= EXERCISE AIM =
Pick out every line of the entries below where "checkbox" occurs, and copy those lines.

= DATA SECTION =
########################################
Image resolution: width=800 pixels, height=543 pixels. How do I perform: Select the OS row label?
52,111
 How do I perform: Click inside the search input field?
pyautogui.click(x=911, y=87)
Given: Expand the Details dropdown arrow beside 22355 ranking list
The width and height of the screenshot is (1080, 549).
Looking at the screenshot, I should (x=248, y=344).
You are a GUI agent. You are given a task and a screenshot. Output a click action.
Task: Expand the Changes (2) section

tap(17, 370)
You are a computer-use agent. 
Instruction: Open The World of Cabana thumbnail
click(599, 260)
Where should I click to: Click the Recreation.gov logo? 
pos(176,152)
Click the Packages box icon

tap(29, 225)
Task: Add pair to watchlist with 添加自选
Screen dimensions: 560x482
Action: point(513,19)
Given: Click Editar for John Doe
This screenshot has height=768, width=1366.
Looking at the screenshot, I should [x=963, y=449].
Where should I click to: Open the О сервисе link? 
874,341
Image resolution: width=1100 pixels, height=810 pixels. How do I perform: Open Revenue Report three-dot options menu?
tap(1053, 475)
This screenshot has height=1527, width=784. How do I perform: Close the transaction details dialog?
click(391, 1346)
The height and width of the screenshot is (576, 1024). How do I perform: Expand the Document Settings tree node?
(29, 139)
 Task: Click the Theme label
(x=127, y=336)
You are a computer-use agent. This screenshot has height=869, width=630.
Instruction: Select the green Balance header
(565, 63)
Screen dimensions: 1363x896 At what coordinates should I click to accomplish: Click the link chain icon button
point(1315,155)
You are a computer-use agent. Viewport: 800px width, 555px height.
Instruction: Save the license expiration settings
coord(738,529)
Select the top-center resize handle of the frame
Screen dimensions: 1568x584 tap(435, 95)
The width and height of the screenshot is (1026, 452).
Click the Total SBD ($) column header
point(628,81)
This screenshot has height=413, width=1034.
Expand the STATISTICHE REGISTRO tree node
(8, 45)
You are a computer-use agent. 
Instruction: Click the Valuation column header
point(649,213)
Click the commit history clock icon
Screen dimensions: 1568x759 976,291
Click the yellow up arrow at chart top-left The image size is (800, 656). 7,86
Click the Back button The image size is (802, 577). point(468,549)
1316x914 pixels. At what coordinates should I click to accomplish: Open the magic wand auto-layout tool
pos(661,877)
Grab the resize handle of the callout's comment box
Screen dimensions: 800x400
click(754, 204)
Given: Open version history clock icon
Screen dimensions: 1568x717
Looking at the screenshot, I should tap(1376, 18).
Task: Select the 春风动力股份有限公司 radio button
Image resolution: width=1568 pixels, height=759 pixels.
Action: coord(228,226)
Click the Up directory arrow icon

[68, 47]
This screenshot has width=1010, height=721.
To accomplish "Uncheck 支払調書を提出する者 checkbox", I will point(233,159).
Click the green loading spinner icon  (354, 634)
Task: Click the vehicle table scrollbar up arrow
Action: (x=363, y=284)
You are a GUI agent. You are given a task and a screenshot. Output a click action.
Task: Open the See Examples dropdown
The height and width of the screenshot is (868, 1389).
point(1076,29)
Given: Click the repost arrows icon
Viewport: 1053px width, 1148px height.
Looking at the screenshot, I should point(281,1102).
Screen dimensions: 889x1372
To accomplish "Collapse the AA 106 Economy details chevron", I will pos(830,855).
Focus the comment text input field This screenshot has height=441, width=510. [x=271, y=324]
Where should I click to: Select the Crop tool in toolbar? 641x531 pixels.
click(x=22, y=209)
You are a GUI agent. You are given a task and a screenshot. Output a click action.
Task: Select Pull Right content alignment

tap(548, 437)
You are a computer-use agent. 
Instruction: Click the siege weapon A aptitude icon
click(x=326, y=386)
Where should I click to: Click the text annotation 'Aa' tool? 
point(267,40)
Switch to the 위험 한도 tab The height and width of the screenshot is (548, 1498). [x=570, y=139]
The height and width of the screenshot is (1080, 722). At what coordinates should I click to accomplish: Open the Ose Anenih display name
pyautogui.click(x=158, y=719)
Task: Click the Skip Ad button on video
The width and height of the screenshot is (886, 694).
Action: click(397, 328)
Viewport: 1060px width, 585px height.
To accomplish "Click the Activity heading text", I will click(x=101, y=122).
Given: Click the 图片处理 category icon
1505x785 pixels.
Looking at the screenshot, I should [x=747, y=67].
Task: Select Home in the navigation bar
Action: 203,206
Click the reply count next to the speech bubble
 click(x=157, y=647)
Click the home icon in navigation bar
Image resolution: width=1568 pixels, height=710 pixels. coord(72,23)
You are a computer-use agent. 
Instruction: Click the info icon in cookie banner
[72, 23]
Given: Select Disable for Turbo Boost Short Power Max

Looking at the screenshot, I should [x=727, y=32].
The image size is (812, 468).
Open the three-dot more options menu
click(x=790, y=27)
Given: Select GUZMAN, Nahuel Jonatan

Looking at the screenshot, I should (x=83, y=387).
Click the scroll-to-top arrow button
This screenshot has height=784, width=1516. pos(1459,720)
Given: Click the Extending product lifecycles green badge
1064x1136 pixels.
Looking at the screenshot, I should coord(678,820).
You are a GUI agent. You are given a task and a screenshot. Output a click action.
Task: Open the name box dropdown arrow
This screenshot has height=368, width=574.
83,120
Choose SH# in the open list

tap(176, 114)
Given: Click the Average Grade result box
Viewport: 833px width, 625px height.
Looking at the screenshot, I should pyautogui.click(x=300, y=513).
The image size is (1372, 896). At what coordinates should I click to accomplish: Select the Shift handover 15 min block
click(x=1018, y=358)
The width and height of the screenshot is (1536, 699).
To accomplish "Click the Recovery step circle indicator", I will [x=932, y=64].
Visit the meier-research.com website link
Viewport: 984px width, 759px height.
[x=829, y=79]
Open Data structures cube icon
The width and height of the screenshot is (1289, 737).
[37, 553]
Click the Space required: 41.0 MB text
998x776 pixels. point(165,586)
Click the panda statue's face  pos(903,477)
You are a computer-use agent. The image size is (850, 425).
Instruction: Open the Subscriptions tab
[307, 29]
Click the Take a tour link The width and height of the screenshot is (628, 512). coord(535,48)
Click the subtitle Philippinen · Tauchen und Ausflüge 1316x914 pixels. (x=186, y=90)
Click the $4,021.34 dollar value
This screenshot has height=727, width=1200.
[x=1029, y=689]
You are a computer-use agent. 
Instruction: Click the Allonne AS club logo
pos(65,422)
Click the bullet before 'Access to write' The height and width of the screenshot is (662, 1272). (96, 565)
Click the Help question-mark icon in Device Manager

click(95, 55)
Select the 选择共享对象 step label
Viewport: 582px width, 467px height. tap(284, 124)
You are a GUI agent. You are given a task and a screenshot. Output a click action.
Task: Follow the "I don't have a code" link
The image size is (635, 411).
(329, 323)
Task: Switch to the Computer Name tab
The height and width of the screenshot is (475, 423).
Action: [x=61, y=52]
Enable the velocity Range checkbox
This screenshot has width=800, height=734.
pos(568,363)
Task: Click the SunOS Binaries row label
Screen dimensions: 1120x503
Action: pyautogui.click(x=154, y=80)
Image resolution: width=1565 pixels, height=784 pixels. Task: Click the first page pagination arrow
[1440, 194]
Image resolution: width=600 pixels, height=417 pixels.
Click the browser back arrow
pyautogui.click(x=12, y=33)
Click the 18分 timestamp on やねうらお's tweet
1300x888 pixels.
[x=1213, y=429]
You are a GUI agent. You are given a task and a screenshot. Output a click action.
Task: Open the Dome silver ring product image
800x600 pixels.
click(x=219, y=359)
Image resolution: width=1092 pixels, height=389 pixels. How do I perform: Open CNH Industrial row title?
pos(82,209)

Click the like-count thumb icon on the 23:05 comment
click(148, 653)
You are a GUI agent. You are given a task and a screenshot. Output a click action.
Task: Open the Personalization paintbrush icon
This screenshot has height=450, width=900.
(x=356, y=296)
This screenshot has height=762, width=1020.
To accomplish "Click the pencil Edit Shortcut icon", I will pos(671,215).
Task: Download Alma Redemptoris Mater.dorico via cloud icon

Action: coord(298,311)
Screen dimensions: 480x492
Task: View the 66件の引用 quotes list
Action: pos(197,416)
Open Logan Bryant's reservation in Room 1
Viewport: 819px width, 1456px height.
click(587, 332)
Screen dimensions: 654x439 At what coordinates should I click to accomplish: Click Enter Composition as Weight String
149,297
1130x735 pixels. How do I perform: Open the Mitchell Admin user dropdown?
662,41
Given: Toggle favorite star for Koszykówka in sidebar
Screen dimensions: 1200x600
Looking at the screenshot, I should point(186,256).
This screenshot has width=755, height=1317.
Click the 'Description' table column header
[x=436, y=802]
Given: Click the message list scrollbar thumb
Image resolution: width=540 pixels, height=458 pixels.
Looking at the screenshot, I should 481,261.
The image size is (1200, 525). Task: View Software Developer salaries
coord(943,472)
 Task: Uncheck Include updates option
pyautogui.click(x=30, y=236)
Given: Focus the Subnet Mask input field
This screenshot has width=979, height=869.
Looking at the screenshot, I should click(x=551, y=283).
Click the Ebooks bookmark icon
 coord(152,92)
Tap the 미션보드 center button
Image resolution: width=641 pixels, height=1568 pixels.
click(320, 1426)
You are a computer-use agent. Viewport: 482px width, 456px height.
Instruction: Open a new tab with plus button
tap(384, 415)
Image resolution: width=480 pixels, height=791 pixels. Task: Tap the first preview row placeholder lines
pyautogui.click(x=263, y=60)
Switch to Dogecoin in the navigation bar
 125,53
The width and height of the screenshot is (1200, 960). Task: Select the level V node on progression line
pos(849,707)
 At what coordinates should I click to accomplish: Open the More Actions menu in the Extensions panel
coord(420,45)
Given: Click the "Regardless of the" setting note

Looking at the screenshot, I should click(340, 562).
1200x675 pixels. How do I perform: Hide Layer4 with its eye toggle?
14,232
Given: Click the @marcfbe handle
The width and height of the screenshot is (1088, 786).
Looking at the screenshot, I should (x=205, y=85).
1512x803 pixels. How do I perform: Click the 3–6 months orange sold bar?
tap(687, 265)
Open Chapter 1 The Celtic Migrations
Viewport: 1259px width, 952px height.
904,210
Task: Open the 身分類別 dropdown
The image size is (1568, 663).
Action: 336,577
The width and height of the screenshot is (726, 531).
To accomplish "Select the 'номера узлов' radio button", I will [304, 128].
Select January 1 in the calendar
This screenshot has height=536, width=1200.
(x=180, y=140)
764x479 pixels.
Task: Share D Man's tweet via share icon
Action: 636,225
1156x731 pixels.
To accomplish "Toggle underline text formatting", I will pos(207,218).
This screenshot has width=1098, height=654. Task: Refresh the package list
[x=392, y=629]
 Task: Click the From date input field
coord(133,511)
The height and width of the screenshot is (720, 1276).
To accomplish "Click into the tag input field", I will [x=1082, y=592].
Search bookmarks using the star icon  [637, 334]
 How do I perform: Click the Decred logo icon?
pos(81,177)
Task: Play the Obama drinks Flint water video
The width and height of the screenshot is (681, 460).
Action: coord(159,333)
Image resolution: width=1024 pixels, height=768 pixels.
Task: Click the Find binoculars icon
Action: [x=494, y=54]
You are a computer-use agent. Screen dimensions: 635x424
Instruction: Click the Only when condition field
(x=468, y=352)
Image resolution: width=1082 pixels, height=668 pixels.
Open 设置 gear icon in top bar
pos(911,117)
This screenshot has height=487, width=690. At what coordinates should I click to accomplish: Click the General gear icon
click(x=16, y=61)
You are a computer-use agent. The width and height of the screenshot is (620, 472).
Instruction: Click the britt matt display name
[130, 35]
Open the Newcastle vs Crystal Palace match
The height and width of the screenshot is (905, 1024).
########################################
= RESULT BELOW =
To accomplish "Uncheck 支払調書を提出する者 checkbox", I will point(233,159).
Enable the velocity Range checkbox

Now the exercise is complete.